## EXERCISE DESCRIPTION
Using the listing, copy each whole line that features "agent".

## SUPPLIED DATA
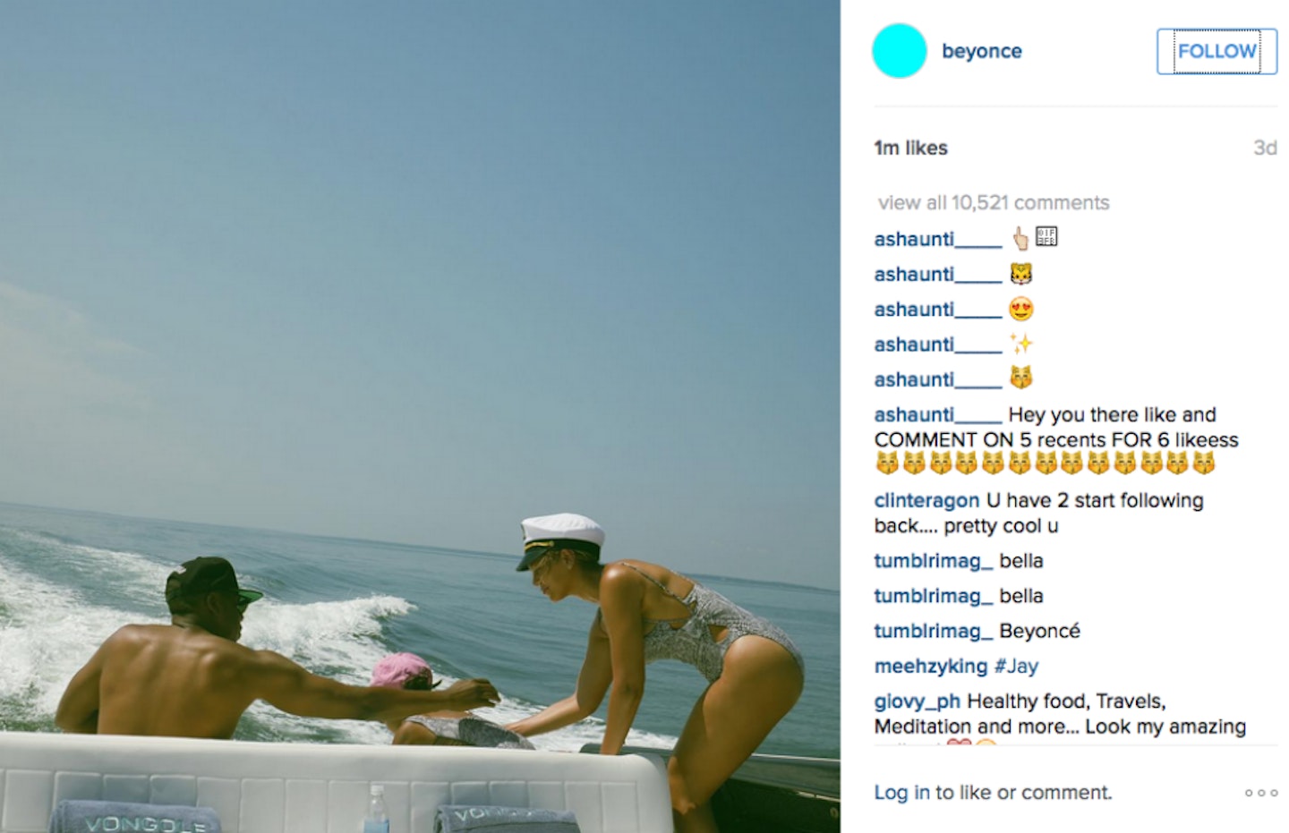Click the pointing finger emoji

tap(1020, 238)
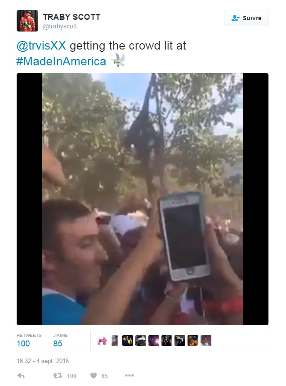This screenshot has width=286, height=386.
Task: Retweet using the retweet arrows icon
Action: click(58, 376)
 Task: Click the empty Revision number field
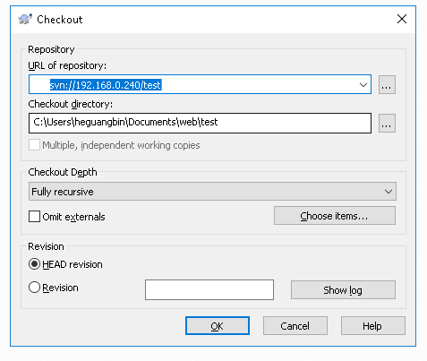209,289
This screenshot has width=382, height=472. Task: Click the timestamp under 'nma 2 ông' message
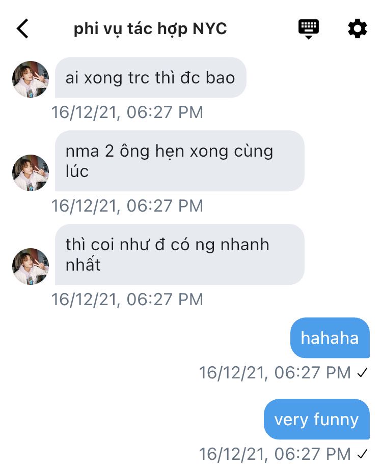tap(127, 206)
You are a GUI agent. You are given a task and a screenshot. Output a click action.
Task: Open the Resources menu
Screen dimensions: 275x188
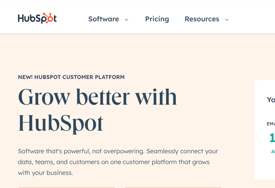click(x=202, y=19)
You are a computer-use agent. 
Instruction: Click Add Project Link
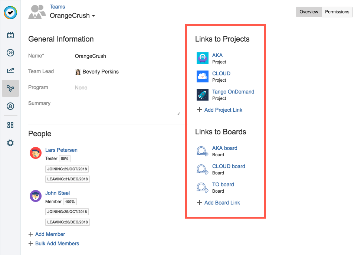pos(223,110)
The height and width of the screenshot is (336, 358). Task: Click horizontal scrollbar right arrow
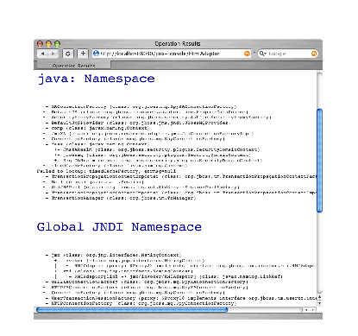click(312, 310)
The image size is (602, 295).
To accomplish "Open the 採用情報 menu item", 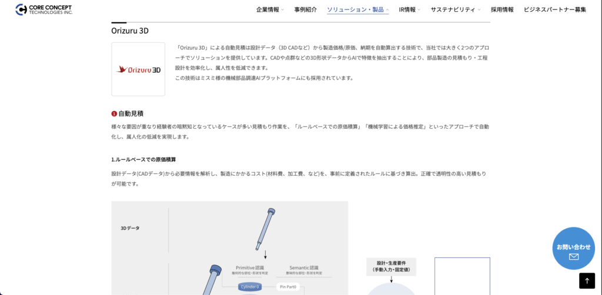I will [501, 9].
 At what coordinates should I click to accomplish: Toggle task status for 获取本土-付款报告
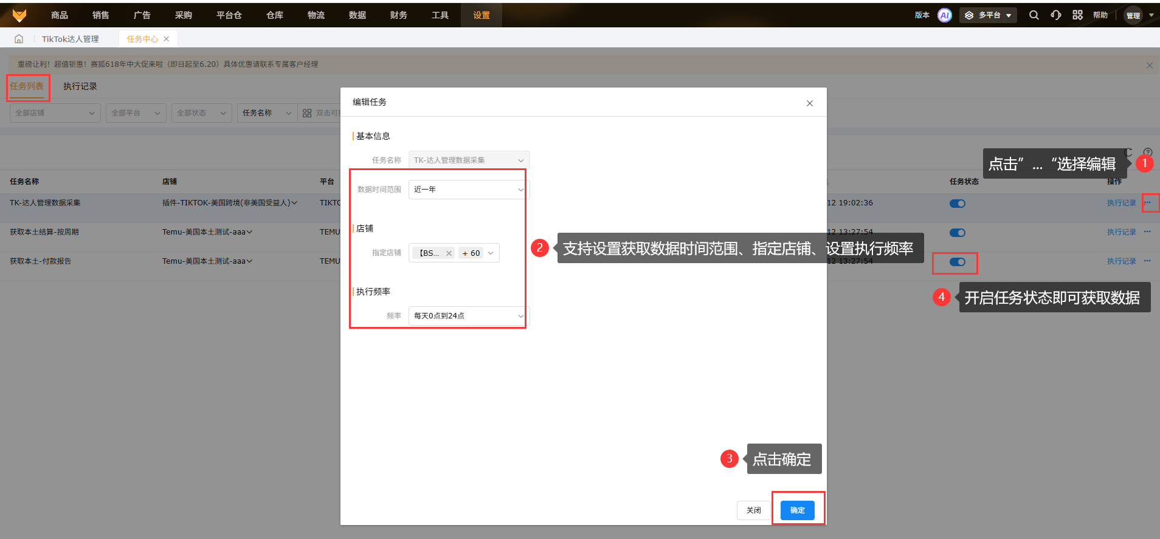point(957,262)
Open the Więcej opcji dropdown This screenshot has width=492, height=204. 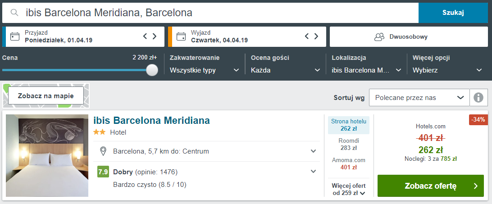coord(447,70)
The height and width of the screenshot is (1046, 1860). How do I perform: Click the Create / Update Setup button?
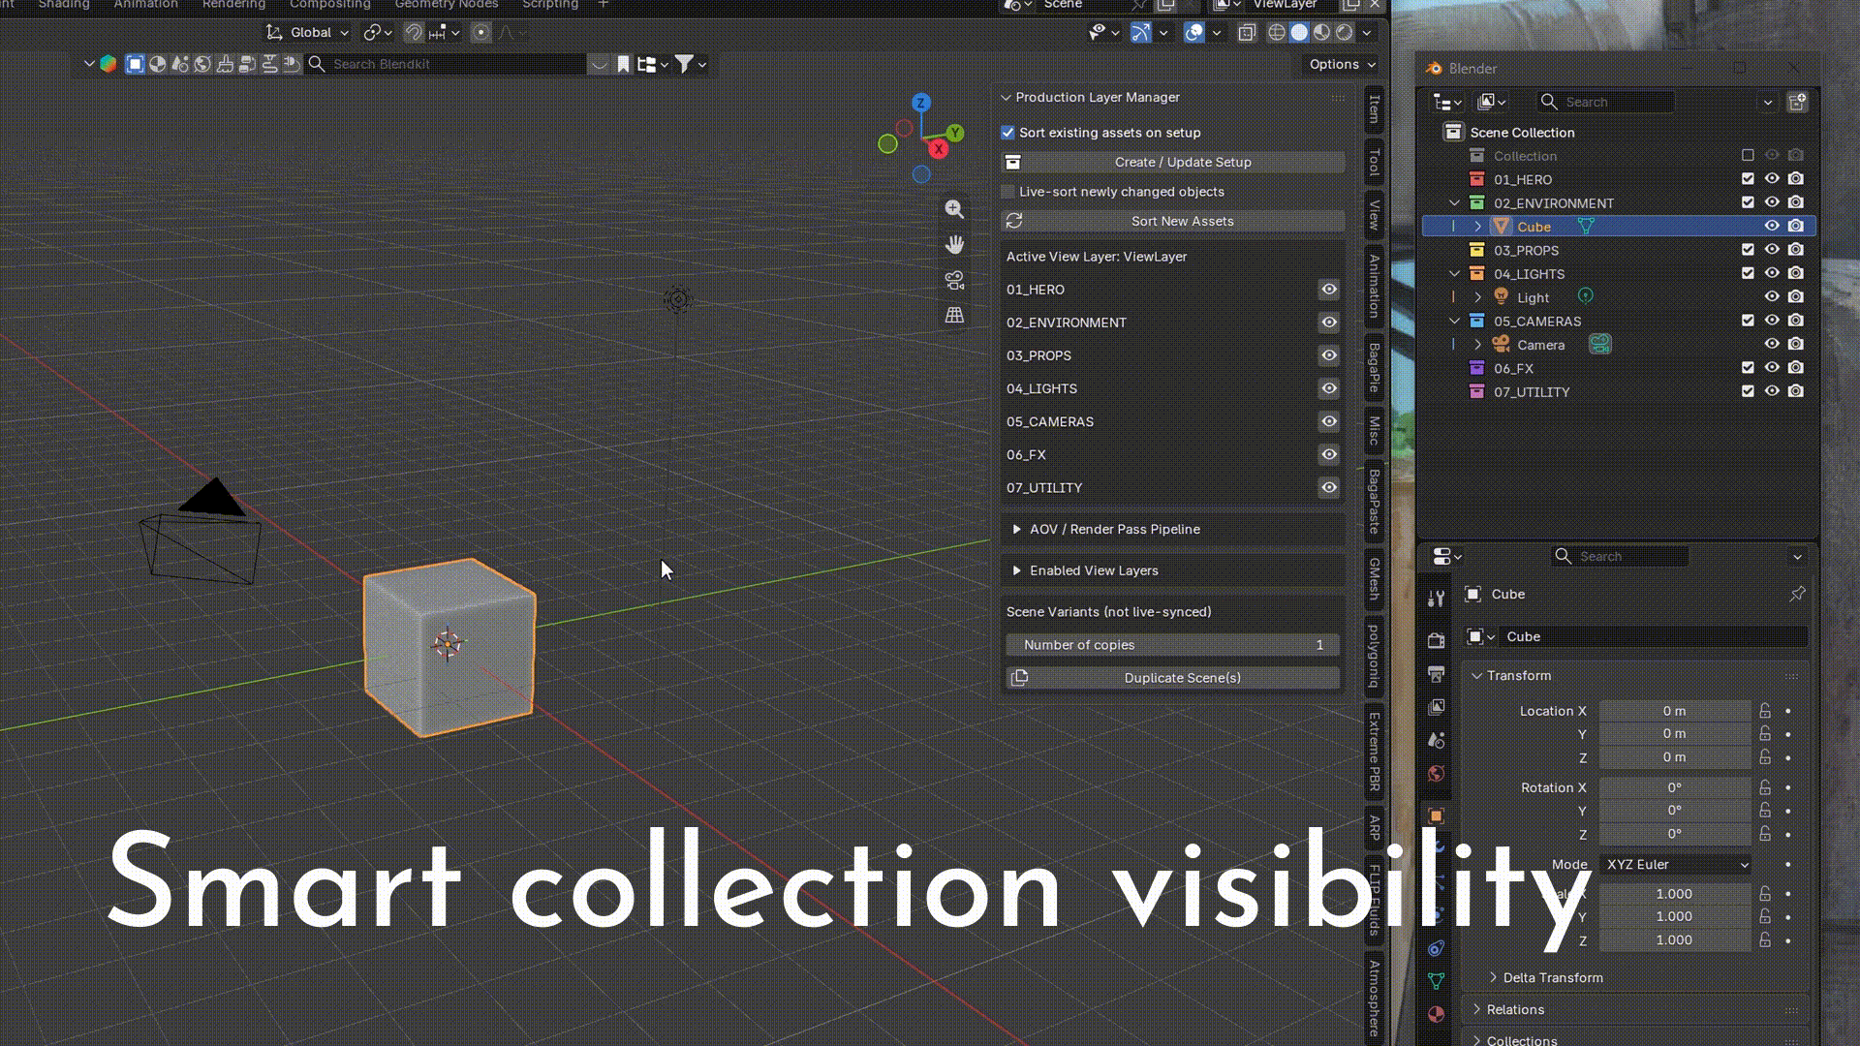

## EXERCISE OUTPUT
You are a GUI agent. You are given a task and a screenshot. Output a click action.
You are a computer-use agent. 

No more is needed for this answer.